Oh yeah...I just remembered one of the things that I was writing in my post last night. I got an email from Jess last night. She was just kinda "updating" me on how she was doing and everything. See....we don't really talk other than these little like update emails things that we do every-so-often. Of course my email was like a freakin novel because of all that has happened since our last correspondence( which was
only like 5 weeks ago)
So, she said that her and Jimmy are still not together anymore. It is actually pretty crazy that they aren't together, because they had been together for soooo long. It's weird to imagine. She just said that she FINALLY realized that he wasn't right for her. I
wish I knew what it was that made her FINALLY realize that but I don't know if I will ever know. But I did tell her that I was glad she realized that and kinda elaborated about the whole situation from a long time ago. Just about that it was so hard to support her being with him and know that she was better than him....I tried to say it in a way that would be good but I just don't know how she will take it. Emails can be so hard to read emotion. I did tell her that I didn't mean it in a bad/or mean(or whatever) way at all. So we'll see what she says...she doesn't have her own computer so it takes her longer to get to checking her email and stuff.

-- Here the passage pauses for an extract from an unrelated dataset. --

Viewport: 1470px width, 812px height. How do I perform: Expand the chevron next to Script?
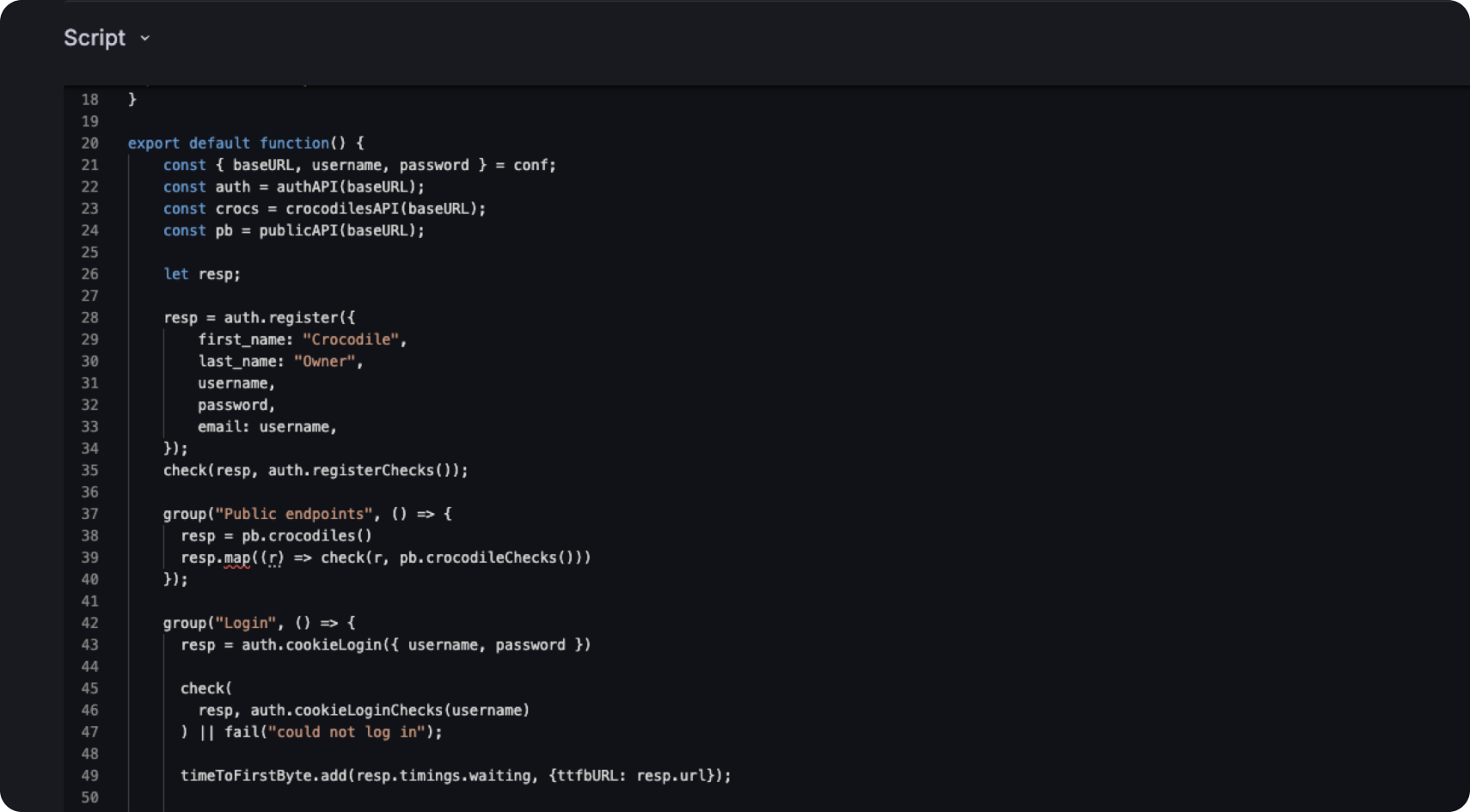[144, 39]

So things have been kinda hectic lately and with Alexis having to come over a lot to stay was starting to become not a hassle, but just kinda inconvenient. But I God really impressed it on my heart that this is happening for a reason, (that's my all time life motto or quote or whatever you call it) but it's like ya know I was thinking about it and Alexis and I were talking....and we found out that we have so much in common. I haven't known her that long, so it was cool to see that we had a lot of little things in common. (like movies we liked when we were younger and stuff. But also, God allowed me to see that there is more that she needs help with than just a place to stay. She has a lot of things going on and there is some things that I am really looking forward to talking to her about.
So I think thats probably about it. Oh yeah one more thing, the other day when I was on day 27 in my book, it was just really cool.....I really got a lot from that Day, it was defeating temptation. It was talking about specifically temptation, but you could also bring it to being more than that. It was saying that if you are tempted to do something instead of thinking over and over man I can't believe I just thought, or whatever....just change what you are thinking about. It goes the same with worrying about things, and since there are so many things right now that I could focus on to worry about it seems to really have allowed me to get things done instead of just worrying about them. I dunno it's just cool!
Oh have to mention the
Broncos FINALLY stepped things up yesterday! I was starting to get very frustrated with them...so I'm glad they won!!!! Next week is a BYE week so....don't get to see them...but then the 21st is @ New Orleans and we better win...they are 3-5 and we are 6-3 so....we better get it done!It's funny because on Thurs, @ work Eric and I were talking about how I was getting annoyed with them. And how Plummer keeps basically throwing the ball strait to the other team. I mean geeze...but the did great sun! It was like they heard us! (I'm sure we weren't the only wons talking about it) But don't get my wrong I love Plummer he's an awesome quarterback, he was just having a hard time....It over know though!! (it better be)
Ok well I think I'm gonna go read day 30! Wow, I can't believe there's only 10 days left. This book, is so amazing!